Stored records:
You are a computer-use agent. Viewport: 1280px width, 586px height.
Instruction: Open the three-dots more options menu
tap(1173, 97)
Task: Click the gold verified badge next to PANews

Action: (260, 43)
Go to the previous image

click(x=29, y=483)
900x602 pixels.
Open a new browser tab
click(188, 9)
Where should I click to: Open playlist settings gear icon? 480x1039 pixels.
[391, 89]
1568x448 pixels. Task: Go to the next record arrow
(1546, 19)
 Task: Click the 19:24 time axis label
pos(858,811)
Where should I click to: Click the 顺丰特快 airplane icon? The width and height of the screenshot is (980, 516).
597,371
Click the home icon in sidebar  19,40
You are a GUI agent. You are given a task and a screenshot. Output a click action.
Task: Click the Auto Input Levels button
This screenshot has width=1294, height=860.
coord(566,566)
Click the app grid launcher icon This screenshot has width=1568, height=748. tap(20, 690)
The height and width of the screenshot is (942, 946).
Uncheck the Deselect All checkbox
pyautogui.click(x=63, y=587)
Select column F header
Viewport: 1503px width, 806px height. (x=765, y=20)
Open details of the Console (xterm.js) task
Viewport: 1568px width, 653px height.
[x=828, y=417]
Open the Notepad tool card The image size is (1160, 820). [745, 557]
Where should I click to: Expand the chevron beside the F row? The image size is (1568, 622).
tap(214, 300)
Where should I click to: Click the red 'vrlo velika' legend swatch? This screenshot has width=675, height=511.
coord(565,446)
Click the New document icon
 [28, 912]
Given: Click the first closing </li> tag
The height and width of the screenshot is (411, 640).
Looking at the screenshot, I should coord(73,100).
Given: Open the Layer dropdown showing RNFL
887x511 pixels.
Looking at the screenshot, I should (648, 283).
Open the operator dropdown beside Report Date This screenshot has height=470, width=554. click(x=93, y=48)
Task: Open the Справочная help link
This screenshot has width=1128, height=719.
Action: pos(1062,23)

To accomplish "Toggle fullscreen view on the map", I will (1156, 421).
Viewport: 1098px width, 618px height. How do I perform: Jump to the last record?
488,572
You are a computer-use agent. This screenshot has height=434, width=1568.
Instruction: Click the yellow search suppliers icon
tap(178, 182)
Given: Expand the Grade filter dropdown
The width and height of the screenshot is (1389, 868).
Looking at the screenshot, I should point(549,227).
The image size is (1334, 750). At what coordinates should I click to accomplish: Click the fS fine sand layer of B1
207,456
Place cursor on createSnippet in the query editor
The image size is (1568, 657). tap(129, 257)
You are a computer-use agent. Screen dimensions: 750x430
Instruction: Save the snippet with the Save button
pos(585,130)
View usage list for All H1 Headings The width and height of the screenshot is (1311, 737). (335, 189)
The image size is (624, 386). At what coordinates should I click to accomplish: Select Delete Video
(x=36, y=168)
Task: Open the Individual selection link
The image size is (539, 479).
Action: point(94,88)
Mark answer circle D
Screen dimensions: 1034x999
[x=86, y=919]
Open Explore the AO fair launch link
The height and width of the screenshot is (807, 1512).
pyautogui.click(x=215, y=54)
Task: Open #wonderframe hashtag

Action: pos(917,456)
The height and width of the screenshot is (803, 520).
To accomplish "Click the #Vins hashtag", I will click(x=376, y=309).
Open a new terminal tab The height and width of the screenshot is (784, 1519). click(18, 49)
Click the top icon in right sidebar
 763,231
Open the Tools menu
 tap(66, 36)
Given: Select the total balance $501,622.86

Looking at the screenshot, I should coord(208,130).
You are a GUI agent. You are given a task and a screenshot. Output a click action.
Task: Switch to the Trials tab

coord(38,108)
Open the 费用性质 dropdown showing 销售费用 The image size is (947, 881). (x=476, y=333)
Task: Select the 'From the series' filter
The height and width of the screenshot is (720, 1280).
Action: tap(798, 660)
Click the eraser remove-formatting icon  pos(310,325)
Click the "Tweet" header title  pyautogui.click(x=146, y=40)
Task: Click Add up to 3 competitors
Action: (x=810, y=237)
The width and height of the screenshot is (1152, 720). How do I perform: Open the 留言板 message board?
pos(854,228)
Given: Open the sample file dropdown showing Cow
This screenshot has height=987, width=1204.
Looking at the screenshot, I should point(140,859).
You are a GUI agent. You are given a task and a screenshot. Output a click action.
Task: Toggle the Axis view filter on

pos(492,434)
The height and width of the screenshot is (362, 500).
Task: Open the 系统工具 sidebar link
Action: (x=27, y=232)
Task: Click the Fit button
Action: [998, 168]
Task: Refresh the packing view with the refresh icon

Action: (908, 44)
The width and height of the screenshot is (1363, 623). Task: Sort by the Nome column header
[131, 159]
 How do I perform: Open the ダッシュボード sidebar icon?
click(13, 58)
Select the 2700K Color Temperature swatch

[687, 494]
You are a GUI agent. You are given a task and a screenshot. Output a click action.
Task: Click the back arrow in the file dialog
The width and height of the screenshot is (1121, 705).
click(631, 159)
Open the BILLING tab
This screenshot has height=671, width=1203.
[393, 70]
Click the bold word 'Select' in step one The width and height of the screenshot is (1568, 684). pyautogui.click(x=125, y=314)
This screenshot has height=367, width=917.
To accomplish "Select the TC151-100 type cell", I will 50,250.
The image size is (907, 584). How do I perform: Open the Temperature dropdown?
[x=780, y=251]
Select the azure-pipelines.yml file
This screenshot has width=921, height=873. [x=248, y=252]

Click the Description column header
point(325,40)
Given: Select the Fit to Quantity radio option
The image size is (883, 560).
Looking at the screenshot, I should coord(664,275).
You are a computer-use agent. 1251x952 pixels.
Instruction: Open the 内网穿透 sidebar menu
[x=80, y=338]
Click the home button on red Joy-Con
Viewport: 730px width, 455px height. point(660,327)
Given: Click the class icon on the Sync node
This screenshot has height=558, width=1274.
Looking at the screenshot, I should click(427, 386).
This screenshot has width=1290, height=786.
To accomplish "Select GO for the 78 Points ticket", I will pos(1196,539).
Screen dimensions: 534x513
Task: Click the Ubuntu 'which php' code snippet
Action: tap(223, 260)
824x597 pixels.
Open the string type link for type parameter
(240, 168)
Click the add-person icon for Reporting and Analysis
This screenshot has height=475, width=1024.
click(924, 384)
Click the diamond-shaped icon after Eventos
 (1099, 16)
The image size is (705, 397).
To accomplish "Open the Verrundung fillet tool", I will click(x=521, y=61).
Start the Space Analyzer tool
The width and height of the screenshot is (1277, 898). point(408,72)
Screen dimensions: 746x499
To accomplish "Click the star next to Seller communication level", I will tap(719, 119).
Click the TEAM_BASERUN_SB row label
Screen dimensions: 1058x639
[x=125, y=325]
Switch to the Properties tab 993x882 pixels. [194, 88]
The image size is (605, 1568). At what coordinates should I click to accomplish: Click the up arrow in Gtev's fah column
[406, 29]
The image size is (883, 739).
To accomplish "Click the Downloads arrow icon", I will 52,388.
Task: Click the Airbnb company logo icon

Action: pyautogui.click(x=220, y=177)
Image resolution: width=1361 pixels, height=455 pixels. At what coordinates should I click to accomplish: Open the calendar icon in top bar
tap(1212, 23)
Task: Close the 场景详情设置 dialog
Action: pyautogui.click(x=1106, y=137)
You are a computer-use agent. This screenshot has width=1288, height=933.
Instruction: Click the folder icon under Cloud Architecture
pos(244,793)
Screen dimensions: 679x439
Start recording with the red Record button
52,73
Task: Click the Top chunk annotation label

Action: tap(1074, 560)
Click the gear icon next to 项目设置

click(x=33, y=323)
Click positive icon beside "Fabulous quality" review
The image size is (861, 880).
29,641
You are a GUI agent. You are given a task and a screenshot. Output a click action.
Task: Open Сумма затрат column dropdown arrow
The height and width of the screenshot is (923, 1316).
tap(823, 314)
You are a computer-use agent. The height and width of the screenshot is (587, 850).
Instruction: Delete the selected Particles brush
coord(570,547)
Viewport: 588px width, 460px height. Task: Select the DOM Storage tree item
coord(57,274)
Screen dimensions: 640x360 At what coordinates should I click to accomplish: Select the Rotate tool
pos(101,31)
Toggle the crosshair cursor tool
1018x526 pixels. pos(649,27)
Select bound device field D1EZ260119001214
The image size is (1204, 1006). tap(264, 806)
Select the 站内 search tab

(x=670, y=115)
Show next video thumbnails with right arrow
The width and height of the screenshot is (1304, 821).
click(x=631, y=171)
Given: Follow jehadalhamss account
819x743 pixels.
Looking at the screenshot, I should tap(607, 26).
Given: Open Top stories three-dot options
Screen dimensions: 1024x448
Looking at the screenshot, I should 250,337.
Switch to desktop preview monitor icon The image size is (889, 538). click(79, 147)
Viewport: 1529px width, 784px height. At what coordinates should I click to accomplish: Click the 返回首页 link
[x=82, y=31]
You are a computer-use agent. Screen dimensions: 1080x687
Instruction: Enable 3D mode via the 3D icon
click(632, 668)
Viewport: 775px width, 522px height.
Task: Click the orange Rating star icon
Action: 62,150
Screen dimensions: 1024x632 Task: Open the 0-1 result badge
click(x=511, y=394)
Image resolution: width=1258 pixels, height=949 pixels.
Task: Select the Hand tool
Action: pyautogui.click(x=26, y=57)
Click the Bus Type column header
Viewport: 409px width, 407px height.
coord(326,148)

Problem details →
Write out the lines of the entries, word for word, from the first through the one containing "Given: Open the Layer dropdown showing RNFL", and stop at that line.

Reply to the task →
You are a computer-use agent. Viewport: 1280px width, 586px height.
Instruction: Open the three-dots more options menu
tap(1173, 97)
Task: Click the gold verified badge next to PANews

Action: (260, 43)
Go to the previous image

click(x=29, y=483)
900x602 pixels.
Open a new browser tab
click(188, 9)
Where should I click to: Open playlist settings gear icon? 480x1039 pixels.
[391, 89]
1568x448 pixels. Task: Go to the next record arrow
(1546, 19)
 Task: Click the 19:24 time axis label
pos(858,811)
Where should I click to: Click the 顺丰特快 airplane icon? The width and height of the screenshot is (980, 516).
597,371
Click the home icon in sidebar  19,40
You are a GUI agent. You are given a task and a screenshot. Output a click action.
Task: Click the Auto Input Levels button
This screenshot has width=1294, height=860.
coord(566,566)
Click the app grid launcher icon This screenshot has width=1568, height=748. tap(20, 690)
The height and width of the screenshot is (942, 946).
Uncheck the Deselect All checkbox
pyautogui.click(x=63, y=587)
Select column F header
Viewport: 1503px width, 806px height. (x=765, y=20)
Open details of the Console (xterm.js) task
Viewport: 1568px width, 653px height.
[x=828, y=417]
Open the Notepad tool card The image size is (1160, 820). [745, 557]
Where should I click to: Expand the chevron beside the F row? The image size is (1568, 622).
tap(214, 300)
Where should I click to: Click the red 'vrlo velika' legend swatch? This screenshot has width=675, height=511.
coord(565,446)
Click the New document icon
 [28, 912]
Given: Click the first closing </li> tag
The height and width of the screenshot is (411, 640).
Looking at the screenshot, I should coord(73,100).
Given: Open the Layer dropdown showing RNFL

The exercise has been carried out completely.